It’s that time of the year again. After months of anticipation and cheer, Christmas is over and a new year has just begun. Stockings sag from the fireplace, already emptied of the goodies they were once filled with, Christmas lights around the neighborhood slowly come down descending back into the normal darkness, and Christmas trees slowly lose their pines as ornaments start to droop down off the branches. Only crumbs of Christmas cookies are left, family has gone back to their own homes, and winter breaks are either coming to a close or coming close to it.
So how do we describe these feelings of sadness, nostalgia, and melancholy?
To many it’s known as the “after holiday blues” and there’s actually been studies conducted as to why we feel this way after the holidays.
According to Psychology Today, some of the reasons we become ‘depressed’ after the holidays are as follows: we go from having busy social schedules to becoming homebodies, family members start to travel back to their own homes, it’s time to go back to work, we are reminded of those who are no longer with us to spend the holidays, we are let down as the holidays were not what we expected and more.
(To read more, go to https://www.psychologytoday.com/blog/life-without-...)
There’s so much going on around the holidays, starting all the way back in November with prepping for Thanksgiving and Christmas, that it’s hard to adjust back to the norm that was before the iconic holiday season.
After more research into this after holiday depression, I was able to find that certain studies have even created a name for it. Independent, a British online newspaper, has named it HOAD or Holiday Adjustment Disorder and is more commonly known as “being unable to cope with reality after break.”
Other, more simple, names include post-holiday blues and post-vacation blues.

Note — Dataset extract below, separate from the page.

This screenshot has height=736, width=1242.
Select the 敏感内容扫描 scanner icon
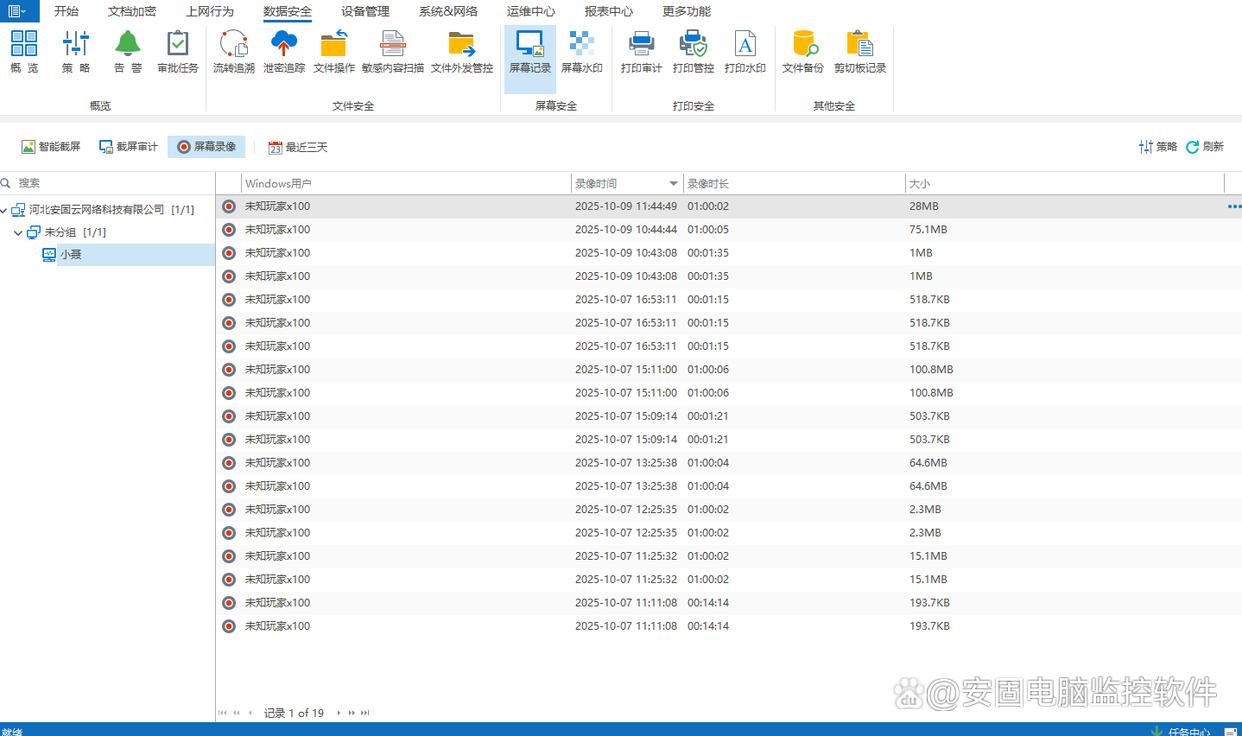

So how can we fix and cope with these oh so familiar blues?
Some ways include continuing with social plans that happened or started over the break. Keep in touch with family and friends who live farther away and make plans to go out with those who are close by. Start an exercise routine that will keep you energized and get back on track with a healthy eating routine. Have at least one thing planned in your week that you can look forward to. Get enough SLEEP! And make a list of (realistic) resolutions to keep track of during the new year. In general, make it a priority to take care of yourself, whether that be by eating healthy, exercising, or getting enough rest and sleep.
For anyone dealing with the after-holiday blues, you’re not alone. And just remember, there’s only 300 or so days until next Christmas.